Skin Segmentation for Imaging Photoplethysmography Using a Specialized Deep Learning Approach

Matthieu Scherpf1, Hannes Ernst2, Leo Misera2, Hagen Malberg2, Martin Schmidt2
1TU Dresden, Institute of Biomedical Engineering, Dresden, Germany, 2TU Dresden


Abstract

Objective: Imaging photoplethysmography (iPPG) enables the extraction of vital signs from standard RGB video recordings. An important preprocessing step is the selection of a suitable region-of-interest. For iPPG, the relevant information is contained in the pixels where skin is present and therefore pixels containing for example hair, textiles or background must be excluded. For this skin segmentation preprocessing step, we present a new deep learning-based approach. Methodology: We used an open-source network architecture namely Deeplab and implemented a specialized training procedure to train Deeplab for the pixelwise classification into skin and non-skin.
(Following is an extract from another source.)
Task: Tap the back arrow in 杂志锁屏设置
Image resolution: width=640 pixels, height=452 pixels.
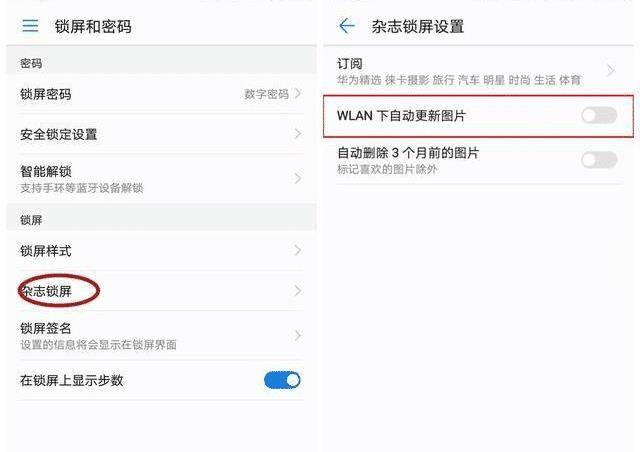Action: pyautogui.click(x=347, y=26)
Four databases containing a wide diversity of images with pixelwise annotations for the two classes were included within the training. For the evaluation process, we used two open-source databases containing video recordings from over 180 different subjects. For benchmark purposes, we compared our approach with two state-of-the-art approaches called Cheref and Levelset. The framewise skin masks were computed for each recording using the three approaches. Subsequently, the masked framewise mean for the green color channel for each approach was calculated and the interval-based heart rate was extracted. We then compared the three approaches regarding the mean-absolute-error (MAE) which is measured in beats-per-minute (bpm), the pearson-correlation-coefficient (PEARSONR) and the signal-to-noise-ratio (SNR) to quantify the heart rate extraction quality. Results: Our approach (MAE: 6.27 bpm, PEARSONR: 0.23, SNR: -1.72 dB) significantly outperformed state-of-the-art approaches Cheref (30.43 bpm, 0.07, -5.70 dB) and Levelset (21.65 bpm, 0.06, -3.2 dB). Conclusion: The results demonstrate the superiority of the Deeplab approach. Because of its architecture, it is capable of learning complex relationships regarding skin color and morphology. Since the Deeplab approach outputs a pixelwise probability for being skin further investigation regarding a threshold tuning is necessary.